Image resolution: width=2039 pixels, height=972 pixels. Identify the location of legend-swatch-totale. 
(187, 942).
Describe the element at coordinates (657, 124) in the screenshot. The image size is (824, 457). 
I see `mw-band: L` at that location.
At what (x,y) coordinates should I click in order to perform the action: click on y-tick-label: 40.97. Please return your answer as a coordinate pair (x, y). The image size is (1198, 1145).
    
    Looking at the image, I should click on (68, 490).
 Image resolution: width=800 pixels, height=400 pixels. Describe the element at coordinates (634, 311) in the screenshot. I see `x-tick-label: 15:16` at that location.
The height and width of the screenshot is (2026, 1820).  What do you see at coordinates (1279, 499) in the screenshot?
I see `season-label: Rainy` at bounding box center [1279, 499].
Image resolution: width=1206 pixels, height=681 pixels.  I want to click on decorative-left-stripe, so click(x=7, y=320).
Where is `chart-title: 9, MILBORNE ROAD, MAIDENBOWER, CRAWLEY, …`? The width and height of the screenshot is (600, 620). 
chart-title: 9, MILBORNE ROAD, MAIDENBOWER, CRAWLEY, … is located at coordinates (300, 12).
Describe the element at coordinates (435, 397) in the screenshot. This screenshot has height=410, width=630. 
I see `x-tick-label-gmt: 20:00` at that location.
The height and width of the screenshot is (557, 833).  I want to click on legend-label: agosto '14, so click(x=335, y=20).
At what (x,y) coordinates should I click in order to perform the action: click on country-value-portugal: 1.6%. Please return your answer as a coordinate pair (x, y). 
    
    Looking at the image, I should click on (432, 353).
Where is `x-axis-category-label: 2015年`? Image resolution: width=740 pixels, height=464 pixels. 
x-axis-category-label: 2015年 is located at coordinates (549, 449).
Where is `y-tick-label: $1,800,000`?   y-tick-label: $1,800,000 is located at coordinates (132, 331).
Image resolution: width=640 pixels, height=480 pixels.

++++++++++++++++++++

◆ Problem description
Return every row above verbatim, with no changes.

◆ Your solution
Image resolution: width=2039 pixels, height=972 pixels. Identify the location of legend-swatch-totale. 
(187, 942).
Describe the element at coordinates (657, 124) in the screenshot. The image size is (824, 457). 
I see `mw-band: L` at that location.
At what (x,y) coordinates should I click in order to perform the action: click on y-tick-label: 40.97. Please return your answer as a coordinate pair (x, y). The image size is (1198, 1145).
    
    Looking at the image, I should click on (68, 490).
 Image resolution: width=800 pixels, height=400 pixels. Describe the element at coordinates (634, 311) in the screenshot. I see `x-tick-label: 15:16` at that location.
The height and width of the screenshot is (2026, 1820).  What do you see at coordinates (1279, 499) in the screenshot?
I see `season-label: Rainy` at bounding box center [1279, 499].
Image resolution: width=1206 pixels, height=681 pixels.  I want to click on decorative-left-stripe, so click(x=7, y=320).
Where is `chart-title: 9, MILBORNE ROAD, MAIDENBOWER, CRAWLEY, …`? The width and height of the screenshot is (600, 620). 
chart-title: 9, MILBORNE ROAD, MAIDENBOWER, CRAWLEY, … is located at coordinates (300, 12).
Describe the element at coordinates (435, 397) in the screenshot. This screenshot has height=410, width=630. 
I see `x-tick-label-gmt: 20:00` at that location.
The height and width of the screenshot is (557, 833).  I want to click on legend-label: agosto '14, so click(x=335, y=20).
At what (x,y) coordinates should I click in order to perform the action: click on country-value-portugal: 1.6%. Please return your answer as a coordinate pair (x, y). 
    
    Looking at the image, I should click on (432, 353).
Where is `x-axis-category-label: 2015年`? Image resolution: width=740 pixels, height=464 pixels. 
x-axis-category-label: 2015年 is located at coordinates (549, 449).
Where is `y-tick-label: $1,800,000`?   y-tick-label: $1,800,000 is located at coordinates (132, 331).
Image resolution: width=640 pixels, height=480 pixels.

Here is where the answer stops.